Supplied text:
'''

A Little Accusation is a Dangerous Thing

by Jeremy Putley

Original to La Russophobe

It can be a dangerous thing to say that a man is guilty of a murder before he has been tried and found guilty of that crime by a jury in a court of law – as Mr Wopsle found to his cost, in Dickens’s Great Expectations. If you have read that novel you will remember that Mr Wopsle was holding forth in the Three Jolly Bargemen about the guilt of the accused in a recent murder case. Listening to Mr Wopsle’s words was the great London lawyer, Mr Jaggers. In an overwhelming demolition of the unfortunate Wopsle, Jaggers pronounces one of the supreme principles of English jurisprudence. “The law of England supposes every man to be innocent until he is proved – proved – to be guilty.”

That is probably why no British newspapers have pointed out that the first, obvious conclusion to be drawn from President Putin’s refusal to extradite former KGB officer Andrei Lugovoi to the United Kingdom to face trial on a charge of murder is that it amounts to a tacit admission of guilt. Newspapers do not publish what they deem to be defamatory statements even if they are true.

But if the accused will never face a court of law to answer to the charges, what then? Must there be perpetual silence on the question of guilt? That would be to compound the wrong that has been done. It would not be right to the victims. It would not be right to Russia, nor to the people in London poisoned by polonium-210.

Andrei Lugovoi was employed (with others) to assassinate a Russian dissident, naturalized as a British citizen and living peaceably in London. President Putin is well aware of that. He also knows that a finding of guilty against the accused in a British court of law will involve a simultaneous finding in the court of world opinion that the murder of Alexander Litvinenko was ordered by the Russian leadership. This much is only too clear.

Possibly, during court proceedings in the UK, if Lugovoi could ever be brought to trial, his testimony would provide confirmation of one theory of why the murder was committed and at whose instigation, in relation to which a number of facts are already in the public domain. It is now known, from BBC TV, that an 8-page “due diligence” dossier prepared by Alexander Litvinenko was about Victor Ivanov, currently chairman of Aeroflot. It follows, from the hypothesis advanced in a BBC Radio Four programme by Yuri Shvets, that Victor Ivanov is the Mr X described as the "powerful, dangerous and vindictive" individual, "closely associated with President Putin", who may have ordered the murder of Litvinenko. According to the BBC radio programme, when Litvinenko gave the dossier to Lugovoi, in early October 2006, and Lugovoi delivered it (or reported its contents) soon afterwards to Mr X (Ivanov), the decision to assassinate its author was made, in revenge for the termination of a contract worth "dozens of millions of dollars". Perhaps Mr Lugovoi’s evidence would shed light on the truth of this collection of allegations.

'''

Problem set:
(1) Answer these questions from the essay on the Litvinenko case, one line each:
(a) Who was listening to Mr Wopsle in the Three Jolly Bargemen?
(b) What position does the essay say Victor Ivanov currently holds?
(c) When did Litvinenko give the dossier to Lugovoi, according to the BBC radio program?
(2) Rewrite everything from "That is probably" down to "they are true." in the essay on the Litvinenko case, changing "tacit admission of guilt" to "silent admission of guilt".

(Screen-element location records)
'''

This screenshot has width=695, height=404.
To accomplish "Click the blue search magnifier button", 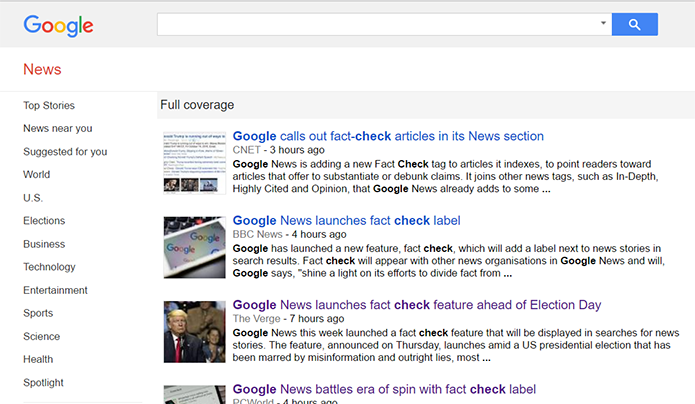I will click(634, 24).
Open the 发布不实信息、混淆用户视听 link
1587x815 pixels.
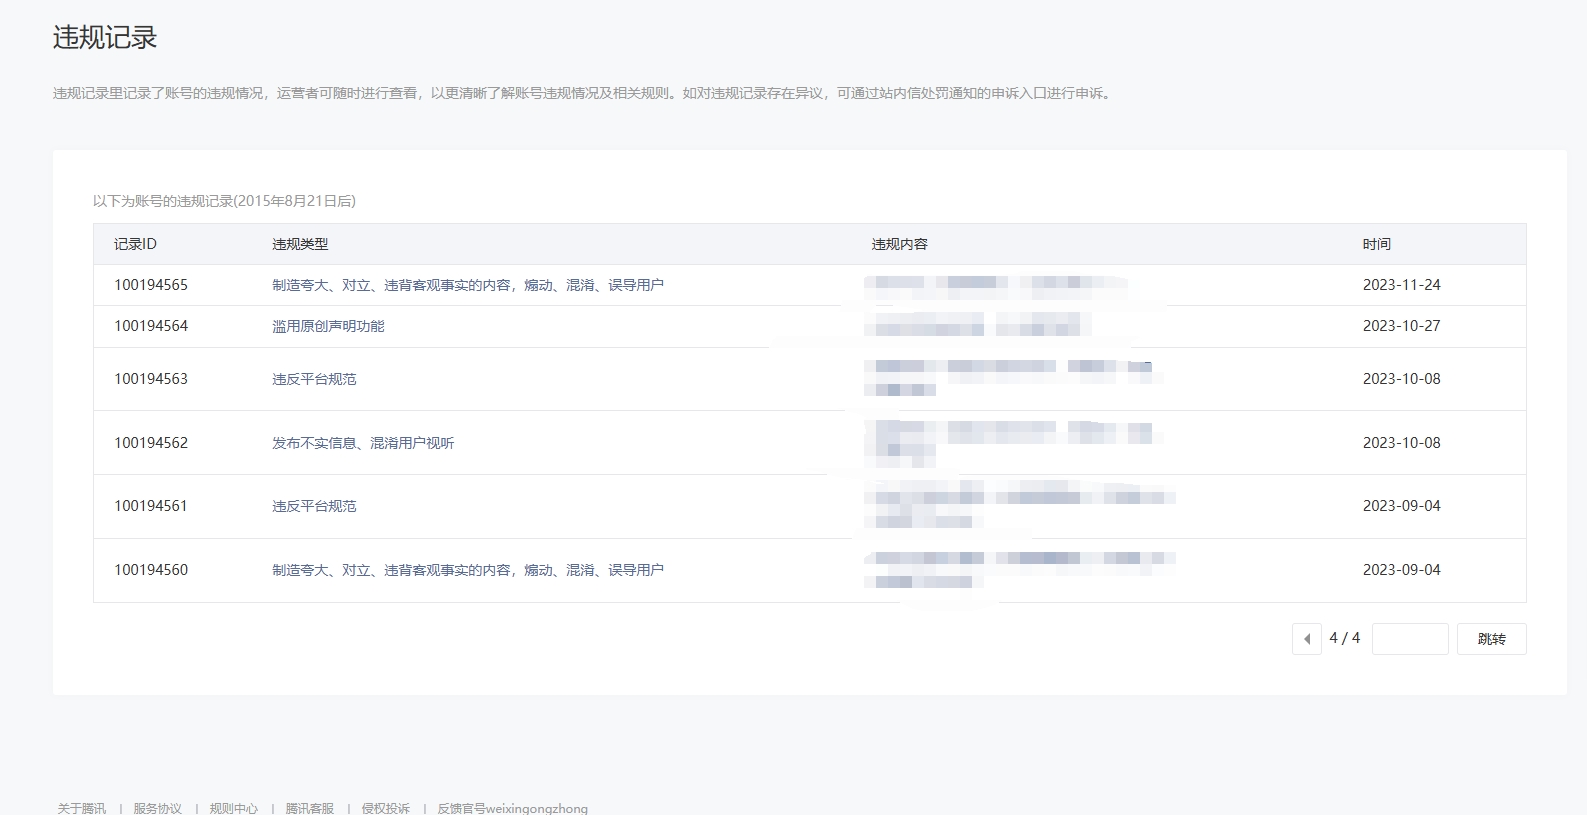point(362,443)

'''

Answer list:
(1)
(a) Mr Jaggers, the great London lawyer.
(b) Chairman of Aeroflot.
(c) Early October 2006.

(2)
That is probably why no British newspapers have pointed out that the first, obvious conclusion to be drawn from President Putin’s refusal to extradite former KGB officer Andrei Lugovoi to the United Kingdom to face trial on a charge of murder is that it amounts to a silent admission of guilt. Newspapers do not publish what they deem to be defamatory statements even if they are true.